If change is possible for me, it is possible for anyone. If it is possible for the person I was, not just to realize their prejudice, but to develop a deep and visceral sense of the pain and suffering this causes, and to recognize how much better his own life and those of others will be if he changes, then I believe it is possible for anyone to experience this same kind of transformation.
The Atlanta Interfaith Manifesto, then, is important as a platform for those of us who would stand up against the wrongs of prejudice and intolerance. It is also important as an expression of a life oriented around creating safe spaces and time and inviting all those living in privilege, fear, or ignorance to come on in as we offer love and vulnerability and are willing to be truly known. I invite you to read the manifesto and consider living these truths.
Gareth Young is an author, podcast host, and speaker. He is active in the community and a successful businessman. His passion is challenging preconceptions and helping people transform and grow into authenticity, happiness, purpose and sense of fulfillment without sacrificing worldly and career success.
Gareth was born in the United Kingdom and, after obtaining a BA in mathematics at the University of Oxford, began his career with Deloitte Haskins and Sells, one of the major accounting firms. He came with the firm to Charlotte, NC as a young audit manager. Two years later he left public accounting and joined BellSouth Corporation, initially managing due diligence, but within a couple of years running mergers and acquisitions transactions domestically and internationally, which he did for almost fifteen years.
After beginning his spiritual journey and moving down a path that would lead to him being ordained a Zen Buddhist priest, Gareth left the corporate world and developed a successful independent consulting business, and this led him into working with Alpharesults to help small and mid-sized businesses take advantage of Georgia business income tax credits.
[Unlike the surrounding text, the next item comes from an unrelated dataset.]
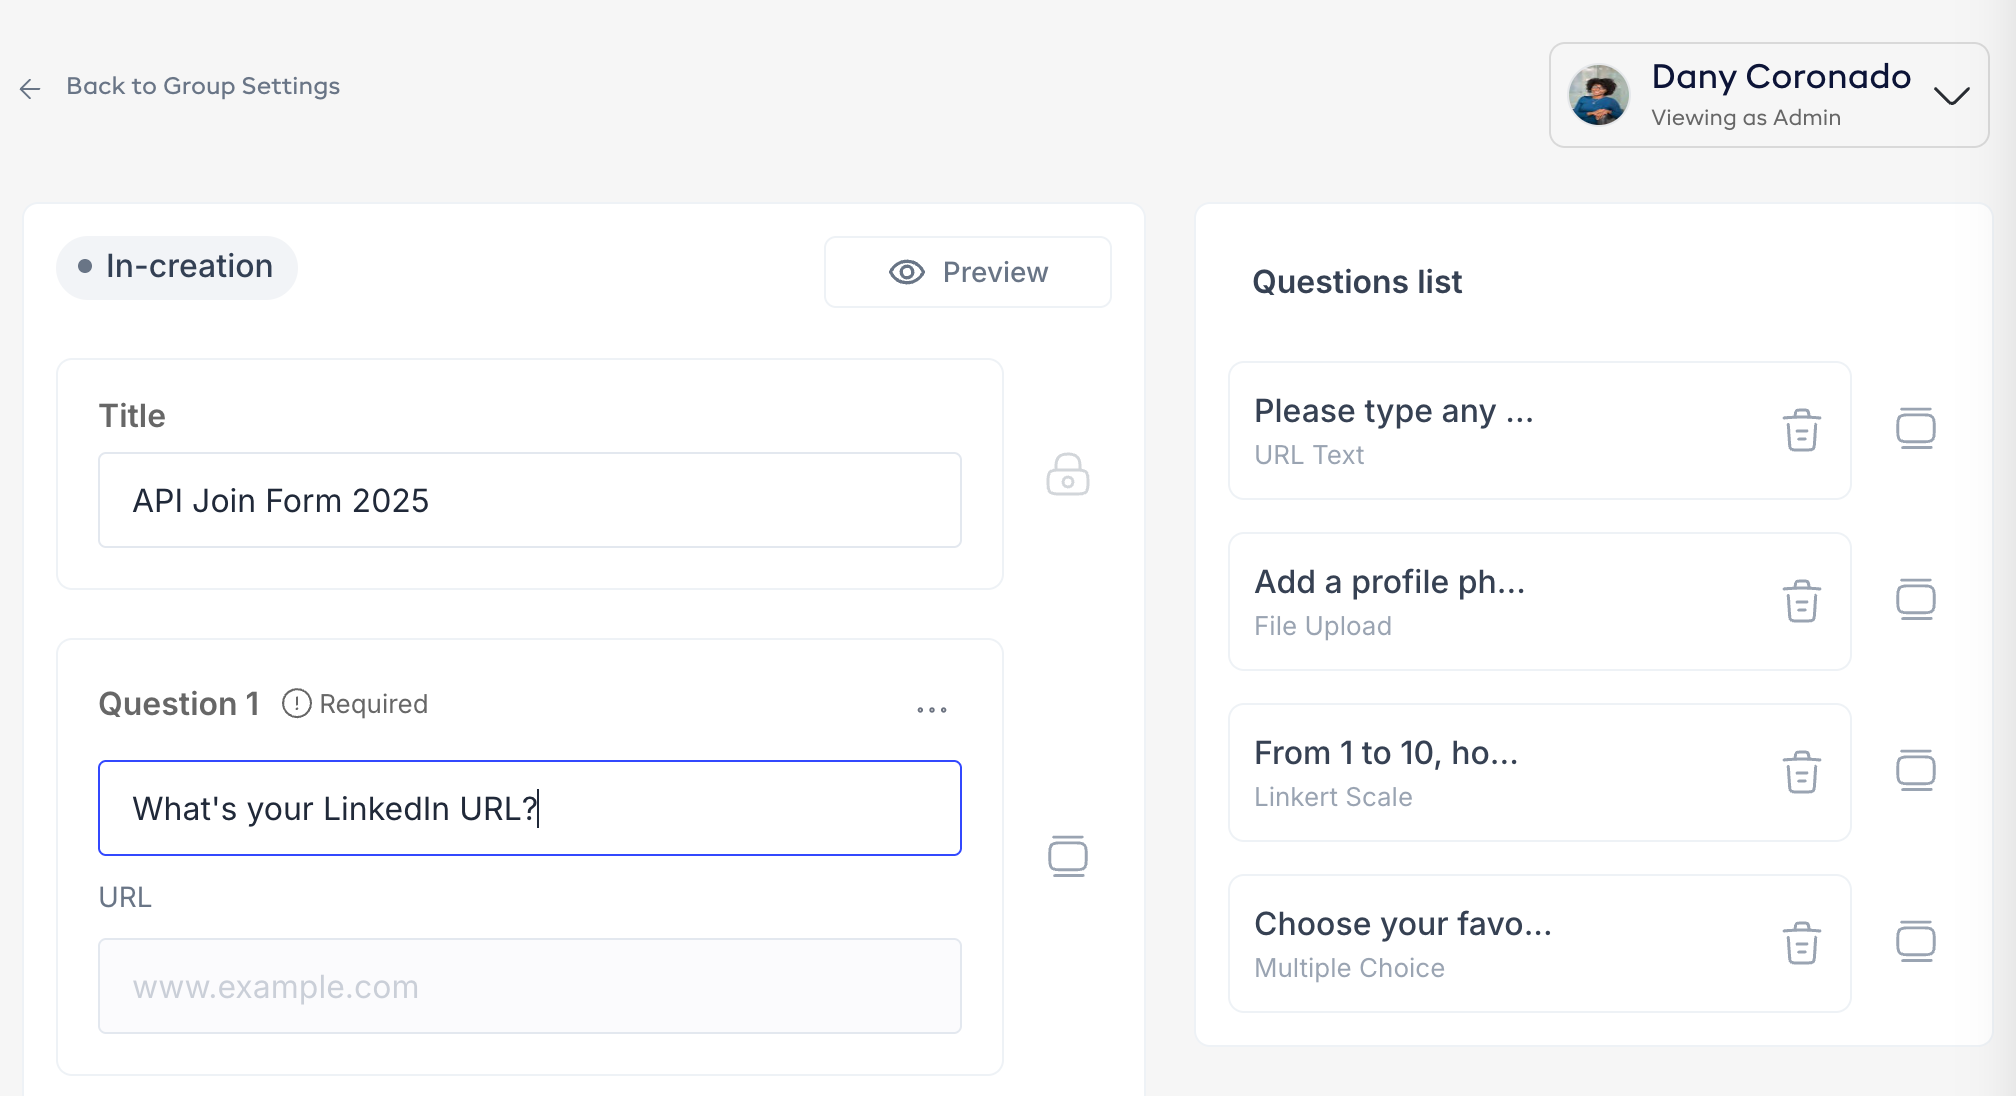Click the Preview button
Image resolution: width=2016 pixels, height=1096 pixels.
point(967,272)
A few years later Gareth also left formal Zen practice to co-found Red Clay Sangha, an Atlanta Buddhist community. He is the serving president of Second Helpings Atlanta and is a board member of the Clarkston Community Health Center, Compassionate Atlanta, and the Faith Alliance of Metro Atlanta, as well as a member of the Board of Advisors of the Atlantic Institute. He is a regular observer of Ramadan, the Jewish High Holidays, and other faith and interfaith events, and is engaged in other social justice organizations and activities.